High-value election coverage revolves around families, individuals and every affected resident. It weighs their aspirations against campaign rhetoric and possible election outcomes. It’s careful to account for the interests of those who historically have been underrepresented in the political conversation or excluded from it entirely.
Low-value election coverage clings to the question of who’s going to win. The business of highlighting polls, dollars and endorsements — often called “horse race” coverage — is central to election reporting in many newsrooms across the country. It’s easy to do, it’s always been done, and it often gets attention.
But how well does it serve voters?
Horse race coverage prioritizes those in power, not the people the powerful are supposed to serve. The news it delivers can be superficial, and in some cases it can amount to misinformation if its effect is to legitimize objectionable campaigns or distract from crucial facts.
That’s why in Newsline’s election coverage, we’re demoting the horse race and elevating constituent interests.
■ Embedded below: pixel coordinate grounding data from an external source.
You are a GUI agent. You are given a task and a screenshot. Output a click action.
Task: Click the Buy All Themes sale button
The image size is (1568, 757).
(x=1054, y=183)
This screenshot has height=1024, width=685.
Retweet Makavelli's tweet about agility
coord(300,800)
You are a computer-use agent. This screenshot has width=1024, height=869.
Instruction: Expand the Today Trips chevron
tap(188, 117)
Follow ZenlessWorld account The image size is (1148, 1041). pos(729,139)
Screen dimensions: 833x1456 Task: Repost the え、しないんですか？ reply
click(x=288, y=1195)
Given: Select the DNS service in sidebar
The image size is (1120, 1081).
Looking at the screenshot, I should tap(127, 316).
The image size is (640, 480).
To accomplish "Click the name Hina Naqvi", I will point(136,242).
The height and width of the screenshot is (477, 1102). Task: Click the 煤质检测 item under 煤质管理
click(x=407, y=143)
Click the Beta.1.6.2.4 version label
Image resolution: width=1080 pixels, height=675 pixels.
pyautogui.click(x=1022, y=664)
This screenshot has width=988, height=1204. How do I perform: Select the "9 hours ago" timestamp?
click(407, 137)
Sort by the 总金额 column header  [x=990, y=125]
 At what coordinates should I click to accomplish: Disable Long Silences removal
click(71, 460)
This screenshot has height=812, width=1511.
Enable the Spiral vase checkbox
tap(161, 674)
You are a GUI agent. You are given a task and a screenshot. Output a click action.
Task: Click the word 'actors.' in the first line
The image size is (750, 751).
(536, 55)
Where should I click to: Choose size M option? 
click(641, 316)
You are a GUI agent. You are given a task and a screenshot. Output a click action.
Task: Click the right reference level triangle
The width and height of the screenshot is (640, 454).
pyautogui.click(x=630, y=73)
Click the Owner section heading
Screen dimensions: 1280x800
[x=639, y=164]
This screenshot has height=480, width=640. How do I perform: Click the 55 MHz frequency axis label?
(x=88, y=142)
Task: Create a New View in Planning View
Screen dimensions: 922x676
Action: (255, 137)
If we're doing our jobs well, Newsline's election coverage will enable people to act with clarity and confidence as the ultimate source of sovereignty in public affairs.
We say this as a newsroom that has been as quick as any to write about the race. In August we published a story about how Adam Frisch, a Democrat who is challenging Republican U.S. Rep. Lauren Boebert, was up 2 points in a poll. Frisch almost beat Boebert in 2022, and she has a national profile as a MAGA firebrand, so the story had some inherent reader appeal.
But, considering that the election was well more than a year away and the poll was conducted on behalf of Frisch’s own campaign, the piece, if we’re honest, did little to help democracy thrive in Colorado’s 3rd Congressional District. (As the editor, I assigned the story, and none of this is a rebuke of the talented reporter who wrote it.)
We don’t want to banish horse race reporting outright. It has its place. Some polls offer important insights. Certain endorsements can revive a moribund campaign. Fundraising can be a gauge of electoral strength. Colorado has at least two congressional races next year that are expected to attract large amounts of out-of-state money, and it would be a disservice to readers for Newsline to discount that factor. But, in general, we want our election coverage to show readers “not the odds, but the stakes.”
That’s the pithy expression New York University journalism professor Jay Rosen uses to call for better election coverage. Few commentators have been more perceptive than Rosen in diagnosing the problem or more persuasive in suggesting a remedy. He advises newsrooms to follow a “citizens agenda.”
“If reporters ask the people they’re trying to inform, ‘What do you want the candidates to be discussing as they compete for votes?’ no one is going to answer with, ‘You’re down five points in the latest polls. Realistically, can you recover?'” Rosen correctly observed. “The citizens agenda approach puts the campaign press on the side of the voters and their right to have their major concerns addressed by the people bidding for power.”
We can’t argue with that admonition.
If we’re doing our jobs well, Newsline’s election coverage will enable people to act with clarity and confidence as the ultimate source of sovereignty in public affairs. We think this is the most useful way the press can realize the awesome role assigned to it in the First Amendment.
There is no rigid formula to guide this endeavor, only good faith intentions, and we are learning as we go. One way we’re learning: Newsline journalists are part of the Colorado Engaged Elections Fellowship 2023 presented by Hearken and COLab.
We’re also learning, most importantly, from readers. Our election coverage will improve the more we understand your concerns, and we invite you to tell us what they are. Email us, text us, tell us face to face.
Polls have their place, but your input is priceless.